Which is what pisses me off. If Google is so money hungry here, why not raise the rates on advertisers instead? Not like these multibillion dollar companies like Coke, Pepsi, Apple, etc have anywhere else to go for advertising online with a large audience exposure. If people have to watch ads, keep it minimal on the viewer and maximize it on the advertisers.
Here is how platforms die: first, they are good to their users; then they abuse their users to make things better for their business customers; finally, they abuse those business customers to claw back all the value for themselves. Then, they die.
So currently we are on step 2: abusing their users. When they start abusing the business customers as you suggest, they will be on step 3 and one step closer to death.
Here's the thing. Cory Doctorow is almost 100% spot on with the first 3 things. The last one, however, is pure copium. Those platforms died, yes, but they died in a very different era of the internet.
There was a time where people jumped ship with abandon and routinely visited cool, new websites every other week. This is the time that I like to call the "big liquid" internet. The internet was popular, yes, but every day people spent a little more time on it than on t.v. and other kinds of popular entertainment - in other words, popular but still growing. Websites like Digg, if they fucked up and just straight up ruined user experience, would die as a result of enshittification. The internet was cutthroat, and the quality of your service mattered. If people didn't like your website, they were going to leave.
We don't live in that era of the internet anymore. We're in the era of the "big solid" internet. People don't go to "new websites" anymore. They don't jump platforms. They don't abandon and adopt. If they're kids, they go where their friends are - probably Twitter/X or TikTok. Maybe reddit. If they're old users they're on instagram and Facebook. It doesn't really matter how bad those platforms get, because the quality of the service is not really important. It's that they don't have anywhere else to go or anything else to do.
There is no more exploration or adventure to the internet as we once understood it. That's why Google has waited so fucking long to enshittify their most popular product: it's because you're locked in. There is no competition, because the competition died or was killed off a long time ago.
I agree with a slight caveat. You're right that the internet of today is more forgiving of platforms that enshittify. "If you want a picture of the future, imagine a boot stamping on a human face – forever." -literally 1984, where the boot is advertising and the human face is consumers' attention.
So we may be stuck at phase 3 for a while, where the consumers and the businesses are getting screwed over by internet platforms. But although the technological environment is changing more slowly, it's still changing and "with strange aeons even death may die". When the platforms inevitably die, enshittification will be part of the analysis why.
Of course in the meantime the internet platforms make money for one set of people, and other people's lives are made crappier because of it.
Which is what pisses me off. If Google is so money hungry here, why not raise the rates on advertisers instead? Not like these multibillion dollar companies like Coke, Pepsi, Apple, etc have anywhere else to go for advertising online with a large audience exposure. If people have to watch ads, keep it minimal on the viewer and maximize it on the advertisers.

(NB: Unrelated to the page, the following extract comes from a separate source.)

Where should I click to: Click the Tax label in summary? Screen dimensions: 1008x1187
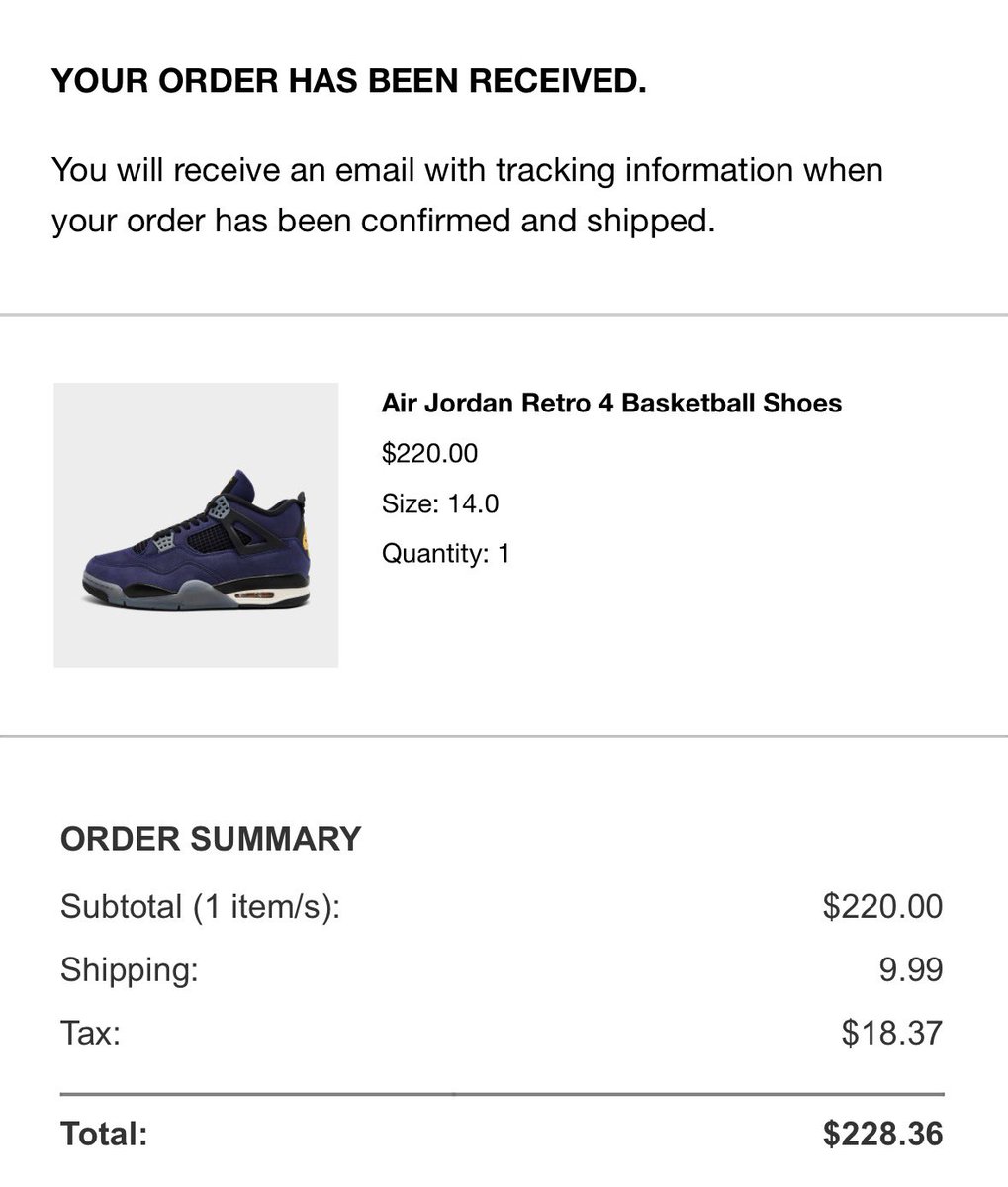(90, 1034)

According to the principle of enshittification:
So currently we are on step 2: abusing their users. When they start abusing the business customers as you suggest, they will be on step 3 and one step closer to death.
Here's the thing. Cory Doctorow is almost 100% spot on with the first 3 things. The last one, however, is pure copium. Those platforms died, yes, but they died in a very different era of the internet.
There was a time where people jumped ship with abandon and routinely visited cool, new websites every other week. This is the time that I like to call the "big liquid" internet. The internet was popular, yes, but every day people spent a little more time on it than on t.v. and other kinds of popular entertainment - in other words, popular but still growing. Websites like Digg, if they fucked up and just straight up ruined user experience, would die as a result of enshittification. The internet was cutthroat, and the quality of your service mattered. If people didn't like your website, they were going to leave.
We don't live in that era of the internet anymore. We're in the era of the "big solid" internet. People don't go to "new websites" anymore. They don't jump platforms. They don't abandon and adopt. If they're kids, they go where their friends are - probably Twitter/X or TikTok. Maybe reddit. If they're old users they're on instagram and Facebook. It doesn't really matter how bad those platforms get, because the quality of the service is not really important. It's that they don't have anywhere else to go or anything else to do.
There is no more exploration or adventure to the internet as we once understood it. That's why Google has waited so fucking long to enshittify their most popular product: it's because you're locked in. There is no competition, because the competition died or was killed off a long time ago.
I agree with a slight caveat. You're right that the internet of today is more forgiving of platforms that enshittify. "If you want a picture of the future, imagine a boot stamping on a human face – forever." -literally 1984, where the boot is advertising and the human face is consumers' attention.
So we may be stuck at phase 3 for a while, where the consumers and the businesses are getting screwed over by internet platforms. But although the technological environment is changing more slowly, it's still changing and "with strange aeons even death may die". When the platforms inevitably die, enshittification will be part of the analysis why.
Of course in the meantime the internet platforms make money for one set of people, and other people's lives are made crappier because of it.